For answer he took her hand and forced it onto the scroll. “Feel,” he said. “Look. Can you see them?”
Sheritra looked, but all her attention was on him. “I see tiny marks, like pinpricks,” she said mystified, “and isn’t that a piece of thread hanging from the papyrus?”
“A needle made those marks,” he said dully. “I was there when the papyrus was punctured. The stain is Father’s blood. He pricked his finger when he was sewing this thing onto the hand from which he had torn it. It is the Scroll of Thoth.”
‘You are being fanciful,” Sheritra snapped, more sharply than she had intended. Suddenly she did not want to touch the scroll, and withdrew her hand. Hori stroked it in an ecstasy of fascinated horror.

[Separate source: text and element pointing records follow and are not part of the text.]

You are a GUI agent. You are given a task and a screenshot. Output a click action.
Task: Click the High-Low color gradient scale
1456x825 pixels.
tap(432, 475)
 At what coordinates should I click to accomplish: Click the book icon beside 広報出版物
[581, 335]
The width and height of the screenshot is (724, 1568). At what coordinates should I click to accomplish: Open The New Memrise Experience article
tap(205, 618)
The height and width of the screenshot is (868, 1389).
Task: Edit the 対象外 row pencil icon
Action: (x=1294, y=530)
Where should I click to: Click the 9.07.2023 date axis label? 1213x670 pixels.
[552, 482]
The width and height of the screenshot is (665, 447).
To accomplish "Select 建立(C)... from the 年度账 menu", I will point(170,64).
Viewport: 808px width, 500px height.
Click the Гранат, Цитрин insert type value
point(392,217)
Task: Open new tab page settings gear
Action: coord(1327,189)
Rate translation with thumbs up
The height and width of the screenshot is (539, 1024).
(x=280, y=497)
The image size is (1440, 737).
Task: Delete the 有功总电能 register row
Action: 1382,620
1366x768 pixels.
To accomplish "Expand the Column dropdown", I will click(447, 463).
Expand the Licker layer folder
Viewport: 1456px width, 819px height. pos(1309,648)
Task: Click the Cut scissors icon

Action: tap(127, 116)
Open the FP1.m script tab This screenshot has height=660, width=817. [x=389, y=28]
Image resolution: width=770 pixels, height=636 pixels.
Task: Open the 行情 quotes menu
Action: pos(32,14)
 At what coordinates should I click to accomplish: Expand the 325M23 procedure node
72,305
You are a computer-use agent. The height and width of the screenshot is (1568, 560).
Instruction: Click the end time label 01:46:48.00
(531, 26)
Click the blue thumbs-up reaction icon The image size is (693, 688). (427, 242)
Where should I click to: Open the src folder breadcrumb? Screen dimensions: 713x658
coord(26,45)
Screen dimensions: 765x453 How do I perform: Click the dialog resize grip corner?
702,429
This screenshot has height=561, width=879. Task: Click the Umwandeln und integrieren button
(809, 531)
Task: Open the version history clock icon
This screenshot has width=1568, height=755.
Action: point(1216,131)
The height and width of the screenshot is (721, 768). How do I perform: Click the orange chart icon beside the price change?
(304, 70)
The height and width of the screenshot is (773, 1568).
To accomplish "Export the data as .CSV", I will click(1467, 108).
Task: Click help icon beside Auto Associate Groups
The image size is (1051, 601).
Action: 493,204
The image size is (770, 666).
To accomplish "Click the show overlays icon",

“No I am not,” he said. “I recognize it without a doubt. Father’s blood, the needle marks, the thread. He ordered the lids placed on the coffins, and then the tomb was closed and sealed and the stairway piled with rubble. Yet it is here. Here.” Antef was watching, motionless, balancing on one knee, his face to his friend. Sheritra did not want to see the expression on Hori’s face, but she too could not look away. She had never seen such raw fear mingled with resignation. “No human hand could have done this,” Hori said, “not even a dead one. Thoth himself took the Scroll from the tomb and placed it here. His divine curse is on Father, and my own pales into insignificance beside the judgment of a god.” He began to laugh again, helplessly and weakly, the Scroll clutched tight to his chest. “He doesn’t even know! Not yet. He doesn’t know!”
“Hori,” Sheritra began, not sure what she should do, but he rallied and gave her a smile.
“Close the chest,” he said. “We must find Father at once and show him this Scroll together with the ones Antef copied in Koptos. He must listen!”
“But what of you?”
He stroked her hair, one long, tender gesture. “I am finished,” he said simply, “but now I do not care. The god has spoken, and Father’s fate will be more terrible than mine. Death is clean compared to that. Go and bring the scrolls, Sheritra. Antef and I will wait for you. Then we will go to Father.”
Even in his physical extremity there was no denying him. Sheritra acceded to his authority and went out. The guard bowed as she rushed by him but she hardly noticed. The scrolls were as she left them, lying in a disordered heap on her couch. Bakmut had gone back to sleep and was breathing deeply on her mat by the door. Quickly Sheritra scooped up the armful of papyrus, aware as she did so that the darkness was thinning; both inside the house and out, the profound hush before the dawn had fallen. Hurrying back to Hori she found Antef standing over him. Hori had fallen asleep, the Scroll hugged to his breast, his head resting against his friend.